Segment Start: SUPPLIED PASSAGE

It seems prudent to try and reduce the "load" of CWD in the environment, similar the way you would try and fight cancer in a patient. I'm surprised that we haven't seen mandatory, removal of nervous tissue from the field, and/or burial requirements.
As far as management goes.....Epidemiology would suggest that the only way to slow or stop a pathogen that persists in the environment and remains infective in absence of actual carriers, from continuing to infect animals is to prevent the susceptible population from coming into contact with that contaminated environment. The premise behind this idea isn’t new and is a bedrock principle used to manage all kinds of diseases, all over the world, every day. The only way this differs with CWD compared to other diseases is the time scale. You have to stay the course until the environment is no longer infectious which appears to be in the scale of decades in the case of CWD. This is what some states attempted to do with depopulation zones. However, if people would pause their bitching for a minute to recollect, every time this has been tried, the outrage from hunters has nipped that strategy in the bud very quickly, and thus the states fell back to managing CWD according to the wishes of the hunting population using techniques that really aren’t “managing” anything. It’s mostly passive monitoring and regulations for curbing human transport. And we watch it spread, and hunters get on the interwebs to say “See? That thing the state tried didn’t work. Poor management.” Well duh, of course it didn’t work. It was never given the chance to work. The public doesn’t have the stomach for what it would take to make it work, which is fine -democracy and all. But let’s be realistic about who has dictated the course of management thus far.
Is there any guarantee that some of these aggressive management strategies would have worked? Of course not. But they’ve worked for other diseases, so it would have been worth a shot early on when we had the option, to at least find out. Unfortunately that train has left the station so we’ll never know.

Segment End: SUPPLIED PASSAGE

# [TASK INSTRUCTIONS]
1. According to the CWD passage, on what time scale does the environment appear to remain infectious with CWD?
2. Please return the part of the CWD passage between "Is there any" and "we’ll never know.", inclusive, word for word.
3. Write the next part of the CWD passage, picking up after its last sentence.
The listing after this has no connection to the CWD passage.

Segment Start: SUPPLIED INFORMATION

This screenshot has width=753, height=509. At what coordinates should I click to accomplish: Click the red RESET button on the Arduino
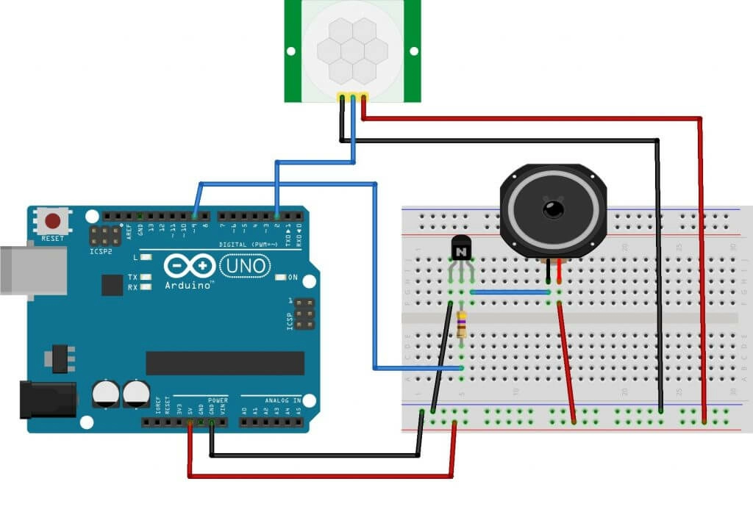53,220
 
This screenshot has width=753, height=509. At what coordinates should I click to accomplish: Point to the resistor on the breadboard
461,323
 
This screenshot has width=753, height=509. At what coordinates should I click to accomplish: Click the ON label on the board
293,278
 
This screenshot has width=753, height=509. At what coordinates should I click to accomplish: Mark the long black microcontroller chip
224,363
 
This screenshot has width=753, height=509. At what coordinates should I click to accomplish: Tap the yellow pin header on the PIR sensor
352,96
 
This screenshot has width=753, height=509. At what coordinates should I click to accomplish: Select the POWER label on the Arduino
218,401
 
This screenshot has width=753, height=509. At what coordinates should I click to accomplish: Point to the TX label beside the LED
132,278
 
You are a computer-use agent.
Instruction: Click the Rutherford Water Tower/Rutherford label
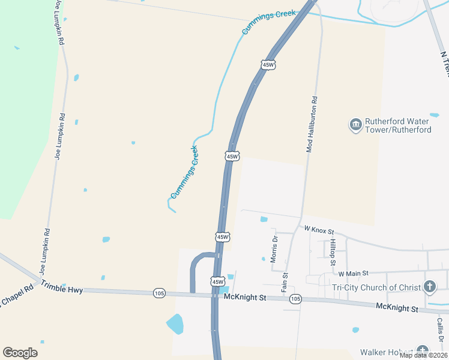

Segment End: SUPPLIED INFORMATION

# [ANSWERS GIVEN]
1. On the scale of decades.

2.
Is there any guarantee that some of these aggressive management strategies would have worked? Of course not. But they’ve worked for other diseases, so it would have been worth a shot early on when we had the option, to at least find out. Unfortunately that train has left the station so we’ll never know.

3.
I have tried to keep abreast of this issue being right in the middle of some of the highest CWD incidences in deer near Casper, Wy. Back some time ago, and I'm sure ClearCreek can verify this, researchers at the Sybille Unit in the Laramie Range, made an big effort to rid the facility, or part of it anyway, from CWD. Animals were removed from the penned areas where they readily became infected with the disease. If I remember correctly there was an attempt to sterilize by burning and the pen was left for some number of years before any deer or elk were put back in. The result was that those animals became infected like the previous inhabitants.
What this tells me, is that removing a complete herd from a CWD infected area will most likely do nothing and in the end the new inhabitants(deer and elk) will just carry on the unfortunate tradition of becoming infected with the disease.
I am no fan of reducing or removing animals with the hope it will slow down the spread. That may be too late as seen at Sybille.
Thank you for cleaning up my mistake.antlerradar:
You did the same rearranging of letters in describing the ailment that I did when I posted a response on the MM website.
CWD and scarpie in sheep are similar as they are both TSE diseases, see below. There is no treatment for scarpie in sheep.
Scabies in sheep is totally different and there is a treatment for scabies.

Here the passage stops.